One of the features of the book is the attempt to understand why western Christians have been so unwilling to give to the poorer churches. The author documents the development of ideas about giving to the poor in the history of the United States. He traces this development from what he calls Social Calvinism, a way of giving by persons to persons in their community but which distinguished between the "worthy poor" and the "wayward poor", through Social Darwinism (eliminating or allowing the unfit not to survive), through to Social Universalism which eliminated both personal giving (the government took over responsibility for welfare) and any distinctions about whether people actually needed welfare help. The result of the latter welfare programs was a cynicism that the public support programs didn't work. "Compassion fatigue" set in.
Rowell also documents the generally poor contributions of his home nation to the poorer nations. His claim is that both as a nation and as churches, 98% of all income is kept at home. He says that a mere 0.18 percent of church income goes to outreach ministries aimed at lost people living in already evangelised cultures, and only 0.02 percent goes annually to help reach truly un-reached peoples with the gospel.
His major plea is for western rich churches and Christians to work in covenant partnerships with churches in poorer nations as partners who contribute different things. He compares the Lend-Lease policy of the United States during World War II, and says that those with money can add it to those with human resources and expertise on the ground. Rather than fearing a welfare mentality he says we should be thinking of a warfare mentality in which we pool whatever resources we have for the good of the gospel.

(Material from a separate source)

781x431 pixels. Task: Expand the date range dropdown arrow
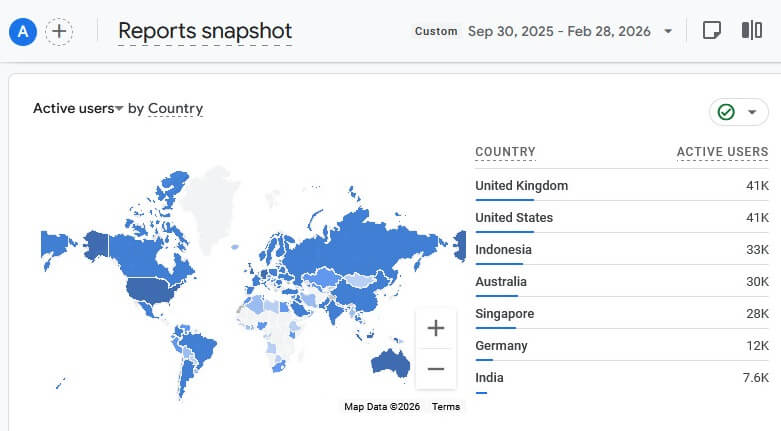click(x=668, y=31)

He promotes the idea of compassionate conservatism, which is roughly a personal giving based on relationships, distinguishing between the worthy poor and the wayward poor, and setting a high value on the employment of heads of households. He outlines what he calls a Missionary Marshall Plan (modelled on the plan that helped re-establish the economies of some European nations after the second World War). This gives the primary responsibility for mission ministry to the local church not to outside donors. It also focuses efforts in areas where the Lord has opened doors to work.

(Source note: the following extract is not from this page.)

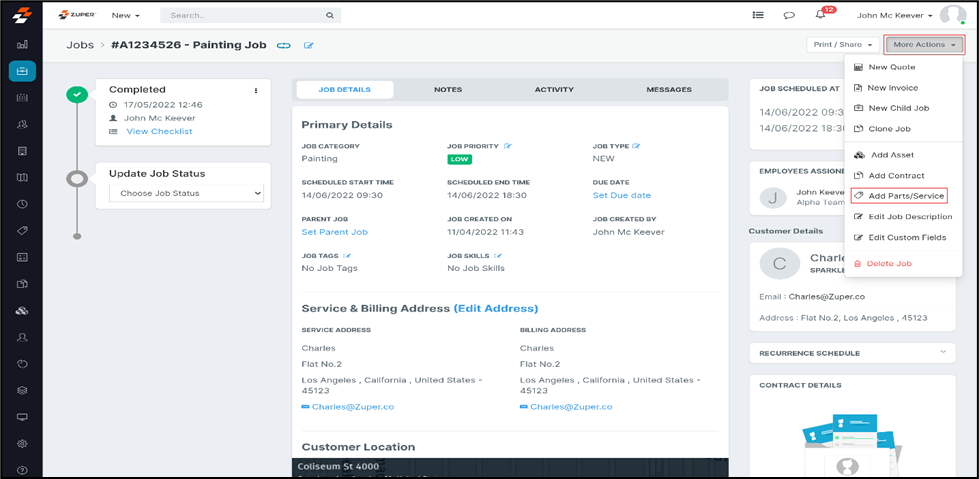Open the dashboard chart icon in sidebar
The height and width of the screenshot is (479, 979).
pyautogui.click(x=22, y=45)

One of the major themes running through the book is that Christians need to practice biblical generosity and not use the three-self paradigm as an excuse to withhold gifts to those in need. He has many strong things to say about the self-interest and greed of western churches and Christians, and also challenges the lifestyles of western missionaries who work among the poor. Rowell includes a helpful section on how Christians can help tackle poverty.
Overall the book is well thought out and practical. It comes from solid biblical study informed by personal experience and practice.
It should be read by church leaders, members of Church Councils, Boards of Deacons or Elders and those involved in mission outreach. It is an impassioned and challenging but practical book which has many important things to say to affluent western Christians.